The takeaway is that texting does not appear to improve the effectiveness of canvassing itself. Instead, any impact on turnout is likely happening after the interaction, by reinforcing the message, reminding voters, or keeping the campaign top of mind. This helps clarify how campaigns should think about texting: not as a way to improve contact rates, but as a follow-up tool that may influence behavior later.

What This Means

The biggest takeaway from this test is simple: if you’re going to add texting to a canvassing program, sending a text after the canvass attempt is the best place to start. It showed the most consistent results, the best cost efficiency, and didn’t create any operational issues.

The next takeaway is about targeting. The strongest results in this experiment came from women. In the combined data, women who received a text were about 4 points more likely to vote than those who only received a canvass. That’s a meaningful lift. It also appears to be relatively cost-effective, with each additional vote costing just a few dollars in these groups. While that estimate isn’t exact, it clearly points to where campaigns are most likely to see results.

It’s also important not to assume that more outreach automatically means better outcomes. The group that received two texts did not perform better and often performed worse. Adding complexity increases costs, and those costs need to be justified by better results. In this case, they were not.

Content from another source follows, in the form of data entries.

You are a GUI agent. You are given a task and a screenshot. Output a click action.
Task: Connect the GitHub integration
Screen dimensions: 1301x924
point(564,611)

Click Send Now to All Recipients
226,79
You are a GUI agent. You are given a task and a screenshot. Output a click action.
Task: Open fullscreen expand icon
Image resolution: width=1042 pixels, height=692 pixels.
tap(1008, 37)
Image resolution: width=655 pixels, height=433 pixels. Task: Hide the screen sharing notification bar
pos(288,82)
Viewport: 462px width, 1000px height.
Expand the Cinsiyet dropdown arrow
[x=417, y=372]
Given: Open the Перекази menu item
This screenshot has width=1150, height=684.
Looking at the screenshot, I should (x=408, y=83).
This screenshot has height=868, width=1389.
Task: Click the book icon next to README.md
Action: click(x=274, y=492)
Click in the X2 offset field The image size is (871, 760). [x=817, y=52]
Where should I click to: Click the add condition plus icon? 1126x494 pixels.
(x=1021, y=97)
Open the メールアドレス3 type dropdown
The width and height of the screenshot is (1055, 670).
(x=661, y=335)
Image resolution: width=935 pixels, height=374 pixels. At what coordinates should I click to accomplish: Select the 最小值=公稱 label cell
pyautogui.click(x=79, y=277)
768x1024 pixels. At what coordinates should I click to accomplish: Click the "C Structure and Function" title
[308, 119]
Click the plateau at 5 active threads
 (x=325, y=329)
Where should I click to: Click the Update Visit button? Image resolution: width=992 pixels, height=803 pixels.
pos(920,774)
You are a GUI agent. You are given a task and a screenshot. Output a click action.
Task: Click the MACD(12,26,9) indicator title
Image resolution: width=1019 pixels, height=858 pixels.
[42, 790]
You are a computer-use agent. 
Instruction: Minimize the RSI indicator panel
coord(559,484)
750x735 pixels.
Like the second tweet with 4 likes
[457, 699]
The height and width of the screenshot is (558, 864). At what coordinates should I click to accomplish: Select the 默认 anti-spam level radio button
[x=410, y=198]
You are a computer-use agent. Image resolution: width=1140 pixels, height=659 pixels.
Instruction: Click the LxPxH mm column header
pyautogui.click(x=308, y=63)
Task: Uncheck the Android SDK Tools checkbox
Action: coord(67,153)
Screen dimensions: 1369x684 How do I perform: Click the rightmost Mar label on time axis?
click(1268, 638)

Finally, campaigns should keep testing. This experiment shows that both timing and audience matter, but neither should be treated as settled. The results suggest that who you target may matter just as much, if not more, than when you send the message.

Limitations

The turnout comparisons in this experiment come from randomized assignment. That means the differences we observe between groups are likely caused by the treatments themselves, not outside factors.

At the same time, the effects we’re looking for are small. Differences of one or two points are hard to detect with certainty, especially in smaller samples. That’s why looking at the combined results across both phases gives the most reliable picture.

The gender findings are especially interesting, but they should be treated as a starting point, not a final answer. The pattern is consistent across both phases, but it would be worth confirming in a larger test before building an entire strategy around it. It’s also worth noting that a small number of voters did not have gender data, so those subgroup totals don’t match the full sample exactly.

The canvassing metrics help explain what’s going on, but they are not perfect. They depend on how canvassers record outcomes, which can vary. Small differences in those numbers should not be overinterpreted.

Conclusion

The main lesson from this experiment is that texting around a canvass attempt can have an effect, but not always in the way campaigns expect. The best-performing approach was sending a text after the canvass attempt. The clearest turnout gains are concentrated among women. Adding extra texts did not improve results and added unnecessary cost.

Just as importantly, texting did not make canvassing more effective at the door. It didn’t increase contact rates or reduce refusals. Instead, its impact appears to come later, by reinforcing the message or keeping the campaign top of mind.

For campaigns, the takeaway is to use post-canvass texting as a low-cost add-on to field programs, especially when targeting female voters. Avoid layering multiple texts without clear evidence of added benefit, and do not expect texting to improve door contact rates. Instead, treat it as a follow-up tool that can modestly increase turnout after the canvass attempt. Additional testing should focus on validating these effects at larger scale and sharpening targeting.In close races, these kinds of small, well-targeted improvements can make a meaningful difference.